Torsion dystonia 6 is a movement disorder that begins later in life. Individuals affected by this disorder first have involuntary movements, twisting and muscle contractions. Muscles often get very tense, and body parts may be positioned abnormally. This involuntary movement first starts in the head, neck, and eyelids. This causes problems with speaking and eating. Eventually this can spread to include the limbs like the arms and legs. This condition can appear at any age, though the average age of onset is 18 years old.

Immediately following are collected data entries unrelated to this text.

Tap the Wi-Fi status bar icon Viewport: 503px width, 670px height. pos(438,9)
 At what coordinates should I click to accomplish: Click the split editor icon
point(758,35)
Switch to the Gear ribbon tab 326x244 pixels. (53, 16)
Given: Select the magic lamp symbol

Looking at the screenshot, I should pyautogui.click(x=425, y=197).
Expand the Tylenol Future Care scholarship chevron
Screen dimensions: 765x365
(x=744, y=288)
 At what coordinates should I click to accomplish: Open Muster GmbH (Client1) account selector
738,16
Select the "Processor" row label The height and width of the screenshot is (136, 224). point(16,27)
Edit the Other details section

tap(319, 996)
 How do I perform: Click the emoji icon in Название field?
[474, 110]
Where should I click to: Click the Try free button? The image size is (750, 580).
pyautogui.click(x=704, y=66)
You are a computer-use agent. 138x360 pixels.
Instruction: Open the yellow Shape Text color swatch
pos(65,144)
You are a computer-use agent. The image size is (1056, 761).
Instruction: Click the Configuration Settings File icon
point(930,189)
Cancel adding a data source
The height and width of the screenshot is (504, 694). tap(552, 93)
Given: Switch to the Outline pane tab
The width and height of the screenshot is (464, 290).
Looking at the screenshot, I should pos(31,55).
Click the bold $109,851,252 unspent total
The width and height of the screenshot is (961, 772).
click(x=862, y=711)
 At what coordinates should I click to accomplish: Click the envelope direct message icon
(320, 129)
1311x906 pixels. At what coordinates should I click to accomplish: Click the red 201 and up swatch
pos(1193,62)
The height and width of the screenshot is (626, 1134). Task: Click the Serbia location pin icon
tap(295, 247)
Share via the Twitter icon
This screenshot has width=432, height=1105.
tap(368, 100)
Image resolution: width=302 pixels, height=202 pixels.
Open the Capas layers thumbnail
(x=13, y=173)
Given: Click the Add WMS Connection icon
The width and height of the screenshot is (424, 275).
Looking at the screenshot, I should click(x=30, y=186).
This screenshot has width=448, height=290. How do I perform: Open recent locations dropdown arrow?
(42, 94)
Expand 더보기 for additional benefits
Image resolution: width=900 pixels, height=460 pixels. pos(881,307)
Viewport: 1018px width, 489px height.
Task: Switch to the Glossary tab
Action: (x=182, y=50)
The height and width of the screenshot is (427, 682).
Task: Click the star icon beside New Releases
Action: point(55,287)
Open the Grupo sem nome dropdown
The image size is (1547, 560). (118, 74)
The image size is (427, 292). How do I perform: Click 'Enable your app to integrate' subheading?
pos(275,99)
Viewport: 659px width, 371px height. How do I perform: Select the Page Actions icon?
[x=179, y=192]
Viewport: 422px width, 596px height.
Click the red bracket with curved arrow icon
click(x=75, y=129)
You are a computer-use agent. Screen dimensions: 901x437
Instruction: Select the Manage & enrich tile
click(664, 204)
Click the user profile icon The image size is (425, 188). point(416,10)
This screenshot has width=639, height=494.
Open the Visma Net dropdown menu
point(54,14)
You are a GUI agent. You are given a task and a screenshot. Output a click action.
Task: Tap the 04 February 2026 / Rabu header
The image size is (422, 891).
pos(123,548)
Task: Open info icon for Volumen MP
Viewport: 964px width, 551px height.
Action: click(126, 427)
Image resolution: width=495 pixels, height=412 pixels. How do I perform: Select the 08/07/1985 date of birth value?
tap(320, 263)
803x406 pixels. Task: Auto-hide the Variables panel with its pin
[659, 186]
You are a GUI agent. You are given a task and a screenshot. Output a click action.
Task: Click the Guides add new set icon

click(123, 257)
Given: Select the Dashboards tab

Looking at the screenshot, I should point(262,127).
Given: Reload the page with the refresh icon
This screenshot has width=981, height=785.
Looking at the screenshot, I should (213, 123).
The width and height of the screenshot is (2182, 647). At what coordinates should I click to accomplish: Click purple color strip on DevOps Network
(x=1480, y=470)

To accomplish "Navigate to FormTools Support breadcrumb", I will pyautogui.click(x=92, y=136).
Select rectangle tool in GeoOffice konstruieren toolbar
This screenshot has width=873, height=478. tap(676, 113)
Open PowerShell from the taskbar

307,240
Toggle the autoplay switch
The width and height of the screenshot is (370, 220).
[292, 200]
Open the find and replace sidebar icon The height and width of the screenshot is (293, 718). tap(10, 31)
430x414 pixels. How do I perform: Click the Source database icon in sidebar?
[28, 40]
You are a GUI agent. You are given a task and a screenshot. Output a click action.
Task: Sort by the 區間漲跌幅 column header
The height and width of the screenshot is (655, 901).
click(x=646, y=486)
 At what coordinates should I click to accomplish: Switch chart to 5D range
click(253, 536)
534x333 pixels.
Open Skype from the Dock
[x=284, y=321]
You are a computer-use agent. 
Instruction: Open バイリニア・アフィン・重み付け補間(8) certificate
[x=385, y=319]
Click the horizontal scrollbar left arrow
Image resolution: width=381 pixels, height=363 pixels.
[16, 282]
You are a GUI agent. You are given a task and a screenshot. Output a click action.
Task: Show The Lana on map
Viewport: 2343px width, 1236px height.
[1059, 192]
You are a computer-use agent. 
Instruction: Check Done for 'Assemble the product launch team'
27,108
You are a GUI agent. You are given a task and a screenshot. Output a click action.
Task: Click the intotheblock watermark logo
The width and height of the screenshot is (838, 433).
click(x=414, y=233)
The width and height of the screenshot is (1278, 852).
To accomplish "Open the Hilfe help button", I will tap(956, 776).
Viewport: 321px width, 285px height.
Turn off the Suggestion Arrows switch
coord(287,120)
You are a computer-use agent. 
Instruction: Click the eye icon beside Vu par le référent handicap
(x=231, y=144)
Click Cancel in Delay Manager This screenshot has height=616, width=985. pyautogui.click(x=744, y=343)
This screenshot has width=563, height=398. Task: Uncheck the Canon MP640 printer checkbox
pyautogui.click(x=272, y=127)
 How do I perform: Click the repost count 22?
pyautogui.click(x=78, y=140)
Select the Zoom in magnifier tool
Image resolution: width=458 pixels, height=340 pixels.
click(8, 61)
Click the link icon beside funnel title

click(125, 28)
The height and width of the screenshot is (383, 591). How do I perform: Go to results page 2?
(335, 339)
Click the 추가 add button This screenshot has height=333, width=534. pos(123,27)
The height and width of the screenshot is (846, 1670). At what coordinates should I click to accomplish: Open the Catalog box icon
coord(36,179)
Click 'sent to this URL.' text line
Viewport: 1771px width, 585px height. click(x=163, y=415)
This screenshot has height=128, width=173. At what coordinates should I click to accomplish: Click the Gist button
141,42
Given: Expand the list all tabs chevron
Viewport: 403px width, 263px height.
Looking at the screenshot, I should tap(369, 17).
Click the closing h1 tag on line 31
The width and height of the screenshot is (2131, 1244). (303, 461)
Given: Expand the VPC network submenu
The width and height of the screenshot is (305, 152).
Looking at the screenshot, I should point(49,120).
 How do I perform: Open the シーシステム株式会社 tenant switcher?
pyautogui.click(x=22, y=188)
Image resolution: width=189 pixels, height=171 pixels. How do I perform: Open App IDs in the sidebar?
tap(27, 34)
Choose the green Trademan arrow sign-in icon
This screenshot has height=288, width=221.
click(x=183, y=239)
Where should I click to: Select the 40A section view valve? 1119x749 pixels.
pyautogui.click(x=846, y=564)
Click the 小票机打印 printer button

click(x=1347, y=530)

Torsion dystonia 6 is a genetic condition caused by a change in the THAP1 gene. Our genes are what control the growth, development and function of our bodies. If a mistake or error occurs in a gene, this is called a mutation, and causes the gene to not work properly. Each person has two copies of every gene, one from mom and one from dad. Torsion dystonia 6 is passed down from parent to child in an autosomal dominant manner which means only one mutation from one parent is needed to cause symptoms. A person with this condition has a 50/50 chance of passing the condition on to their children. However, some carriers of the mutation do not have symptoms of the disorder. This is because this disease has different penetrance depending on the case. Penetrance is how much a certain gene is expressed in individuals carrying it. Some people carrying the mutated THAP1 gene may not express it fully and therefore do not show the symptoms of torsion dystonia 6; this is known as reduced penetrance.
Treatment varies on the severity and type of symptoms present. Treatment may include drugs in order to help in early stages of the disease, and Botox to relieve the dystonia. If you or a family member has been diagnosed with torsion dystonia 6, talk with your doctor about the most current treatment options. Support groups are also good resources of support and information.